Richardson could not practice the long jump at Rochelle High School as it does not have usable facilities. To train, she used the school's track, which "is made of dirt, grass, weeds, rocks, red-ant mounds and ruts...a trench from an old water line [to] hurdle, goats and a llama grazing beside it, armadillos and deer pattering across it", and nearby Brady High School's all-weather running track.

===2006===
As a freshman, Richardson qualified for the state track meet (held at Myers Stadium on the University of Texas campus) in the discus (an event in which she would eventually qualify all four years), taking seventh place (103 ft 10 in).

===2007===
She qualified for the state track meet in the discus, high jump, and long jump. She placed fourth in the discus (114 ft 2 in, sixth in the high jump (5 ft 0 in) and captured the title in the long jump (18 ft 10 in), earning a total of 15 points. Rochelle had one other qualifier, who finished in sixth place in her event for one point. The 16 points placed Rochelle in a tie for 12th place in the final team standings.

===2008===
Richardson qualified in the discus, high jump, long jump, 100 metres, and 200 metres. The other two girls on her track team did not qualify in any state events.

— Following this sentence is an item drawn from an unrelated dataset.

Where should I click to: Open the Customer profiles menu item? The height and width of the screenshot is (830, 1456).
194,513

On the first day of competition, Richardson won the high jump (5 ft 5 in), placed second in the long jump (18 ft 7 in), and third in the discus (121 ft). She earned 24 points, enough to take the school lead.

On the second day, Richardson won the 200 metres (25.03 seconds) and was second in the 100 metres (12.19 seconds), losing by one-hundredth of a second. The additional 18 points gave her (and Rochelle) a total of 42, six ahead of second place teams Chilton and Seymour, neither of which had any chance of overtaking her in the relays. Richardson's performance would have tied for second in Class 2A and placed sixth in Class 3A.

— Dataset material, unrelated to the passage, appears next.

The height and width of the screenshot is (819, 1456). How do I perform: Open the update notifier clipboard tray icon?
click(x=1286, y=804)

Richardson became the first female, and only the third person, to singlehandedly win a Texas state team title, joining James Segrest (Class 2A Bangs in 1954) and Frank Pollard (Class B Meridian in 1976). Her success caused other schools' coaches to call asking how to also obtain a "caliche" training surface. Richardson became one of the most-recruited high school female athletes in Texas history, with Arizona State, Nebraska, Texas Christian, Texas Tech, Texas A&M, Arkansas, and many other Division 1 universities showing interest. In the fall, she signed a letter of intent with Texas A&M.

===2009===
As a senior, Richardson comprised the entire Rochelle girls' track team, and qualified for the same five events as in 2008.

On the first day, she recaptured her 2007 title in the long jump (17 ft 4.50 in), successfully defended her title in the high jump (5 ft 8 in), and placed second in the discus (126 ft 9 in, her best state placement in this event). Once again, her point total (28) put Rochelle in first place after one day.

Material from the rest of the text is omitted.